Among the commenters was Alan Abramowitz of Emory University, who said that partisan polarization in America is the highest it has ever been. Forty or fifty years ago, people liked their own political party more than their opponents, but they respected the other party. Now, he says, we not only hate the leaders of the “other” party, we hate their voters, too.
Abramowitz said that stark racial divides are driving political polarization. The Democratic Party, he said, is already a majority-minority party, and the GOP seems to be doing nothing to improve its appeal to non-white voters. Reid said that if the Republican Party continues its current behavior, and Democrats and their progressive allies are able to do more to improve voter turnout among Hispanics, the 2020 election will be “Armageddon” for Republicans.
In the arena of religion and politics, Americans are equally split on whether they are more concerned about government interfering with the ability of people to freely practice their religion or about religious groups trying to pass laws that force their beliefs on others. White evangelical Protestants (66%) and Hispanic Protestants (57%) are the only groups with a majority that is more concerned about the government interfering with the ability of people to freely practice their religion, while White Mainline Protestants and White Catholics are more evenly split. Black Protestants, Hispanic Catholics, Jews, and Unaffiliated Americans are more likely to be concerned about religious groups trying to pass laws that force their beliefs on others.
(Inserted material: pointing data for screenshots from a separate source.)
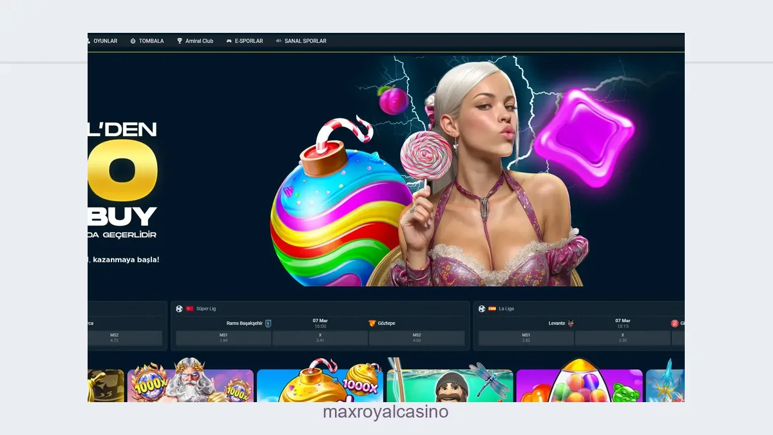Screen dimensions: 773x435
Task: Click the Rams Başakşehir club crest
Action: 269,323
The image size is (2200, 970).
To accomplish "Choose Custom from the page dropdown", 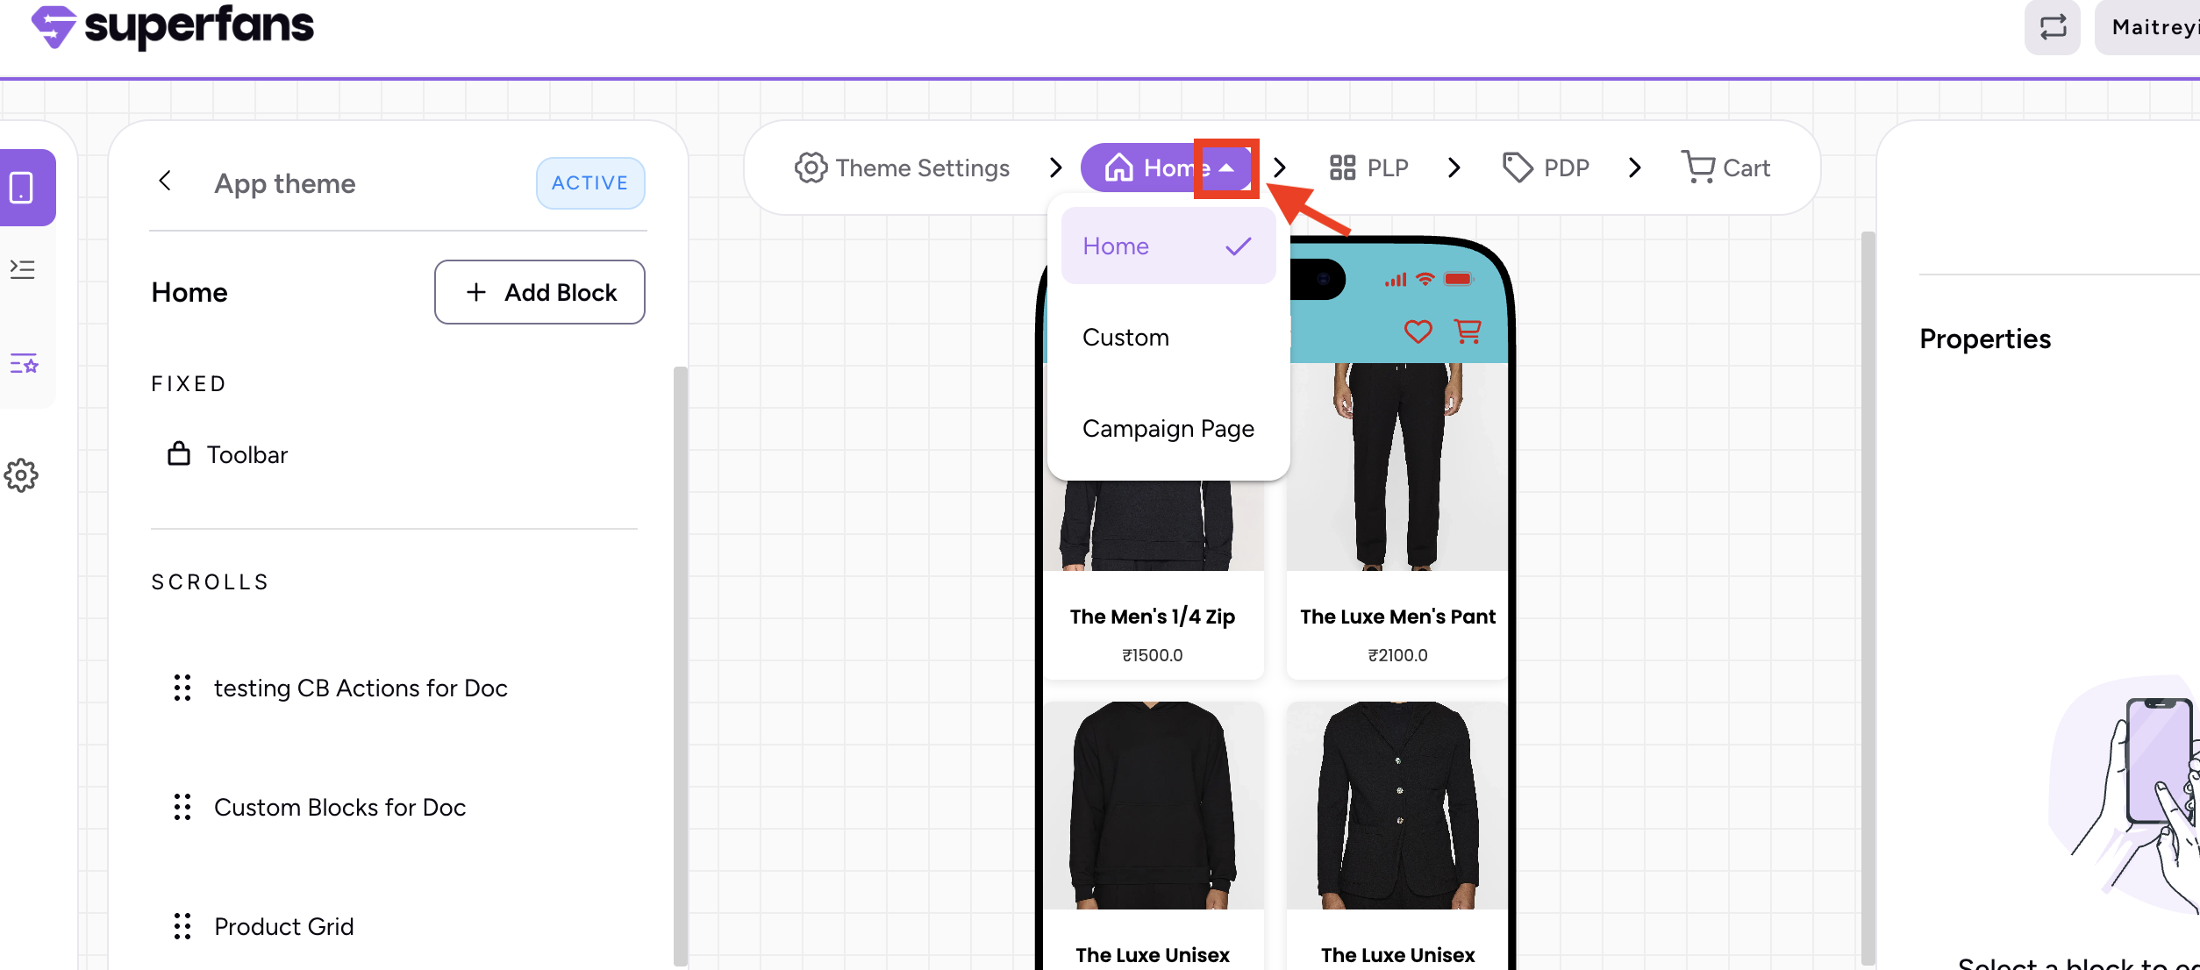I will (x=1125, y=338).
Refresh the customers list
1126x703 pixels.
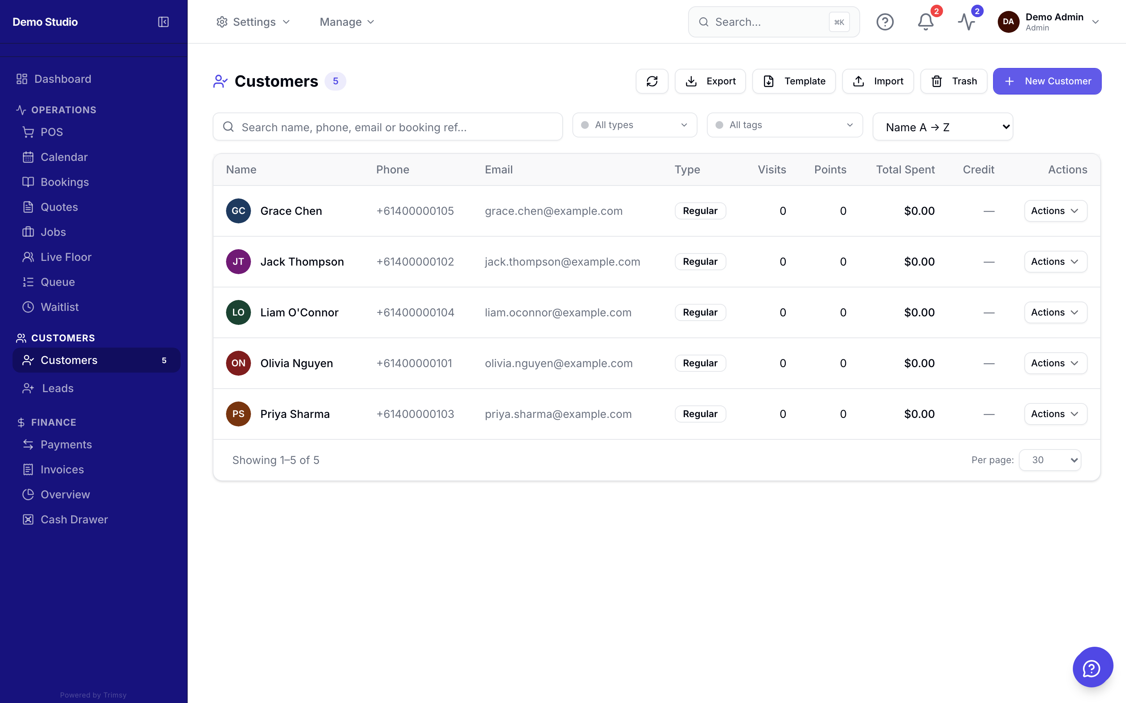[x=652, y=81]
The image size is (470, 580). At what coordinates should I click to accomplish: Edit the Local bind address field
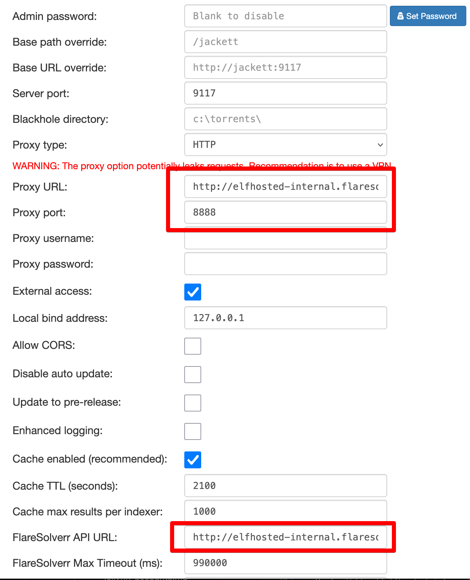[285, 318]

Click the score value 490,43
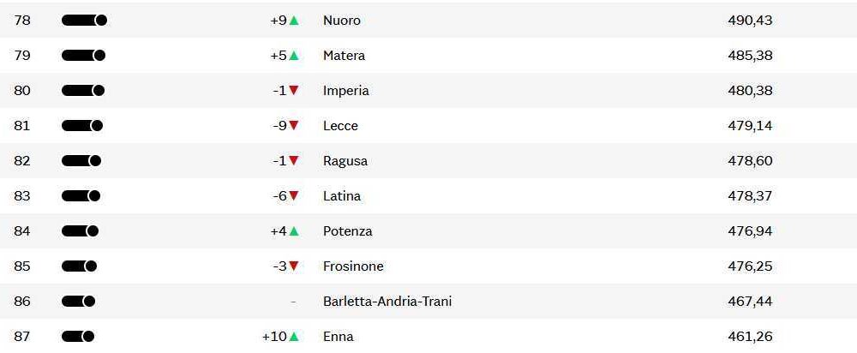click(x=750, y=21)

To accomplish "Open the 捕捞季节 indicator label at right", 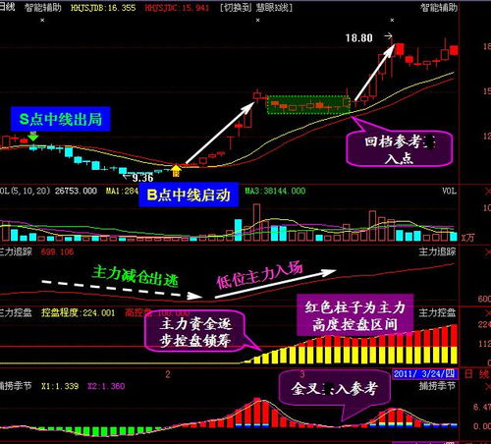I will click(x=437, y=386).
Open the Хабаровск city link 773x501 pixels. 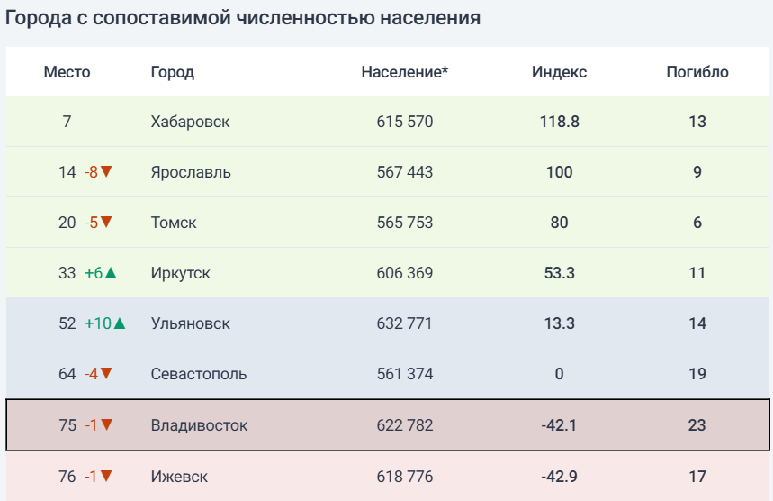click(x=191, y=122)
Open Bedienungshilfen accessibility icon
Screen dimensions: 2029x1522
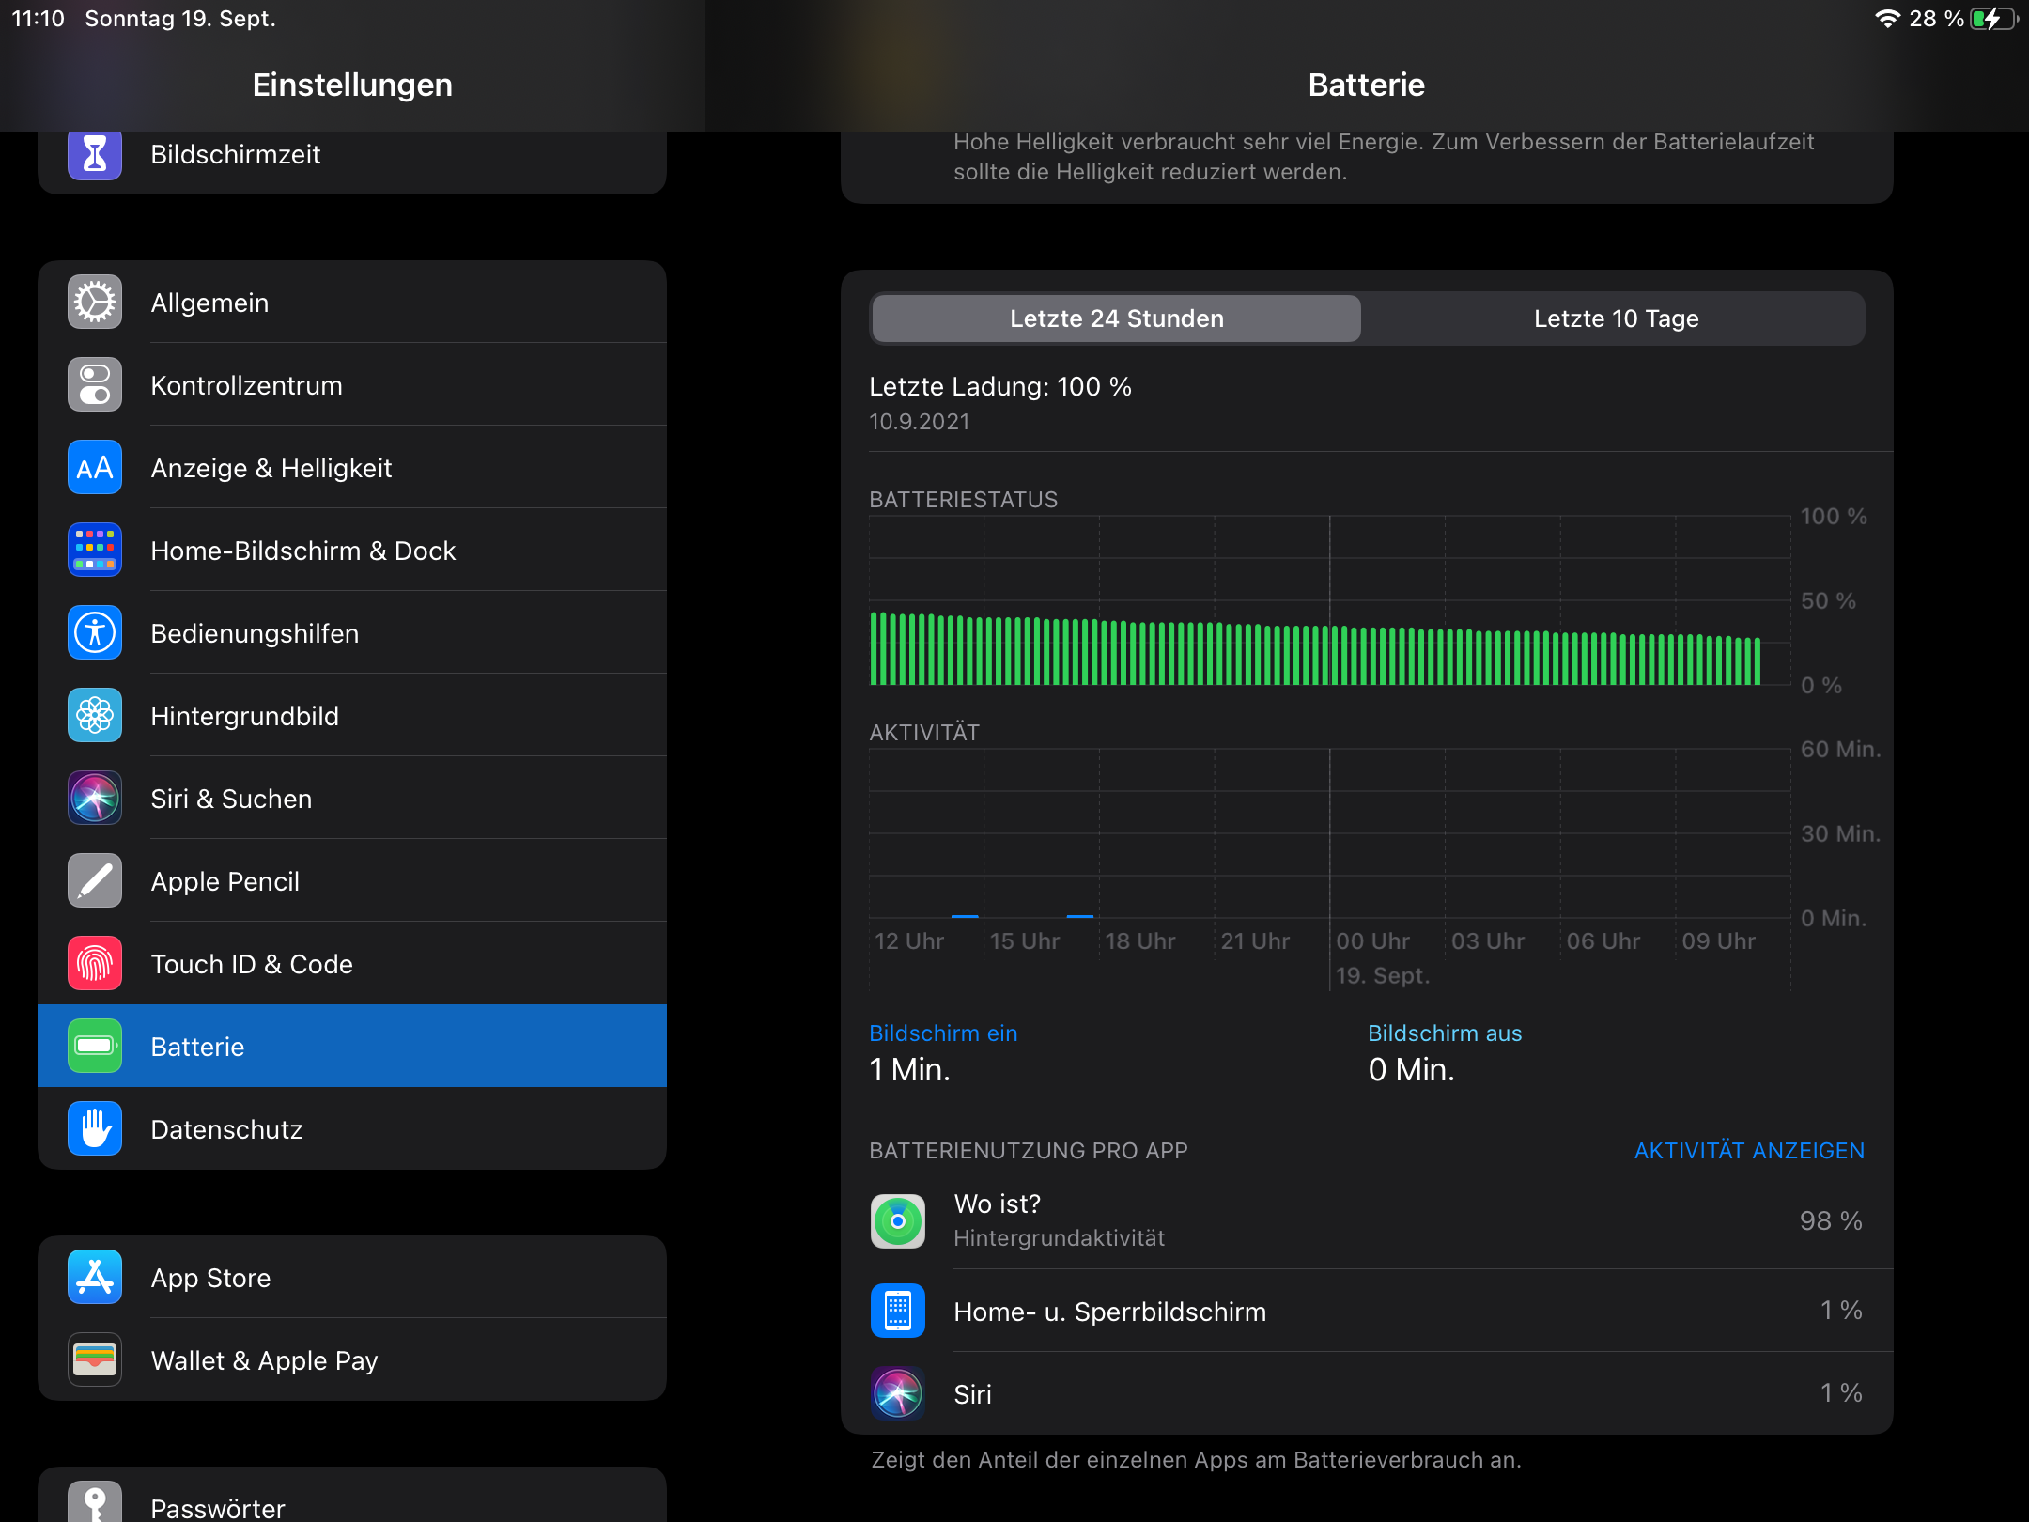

PRRI’s Jones noted that Latinos are becoming less Catholic, and that shift is going in two directions: some are becoming evangelical Protestants but some are also joining the ranks of the religiously unaffiliated. Jones noted that white evangelical Protestants are a shrinking part of the electorate, making up about 3-in-10 seniors but only 1-in-10 millennials. Today, he said, white evangelical Protestants are about the same size in the electorates as people with no religious affiliation.
That data point provides a bit of counterpoint to recent headlines – “More Americans Favor Mixing Religion and Politics” for example -- generated by a Pew survey showing that more Americans wanted churches and other houses of worship to get involved in social and political issues. Americans are about equally split on that question, but almost two-thirds, 63%, still believe that churches should not endorse candidates.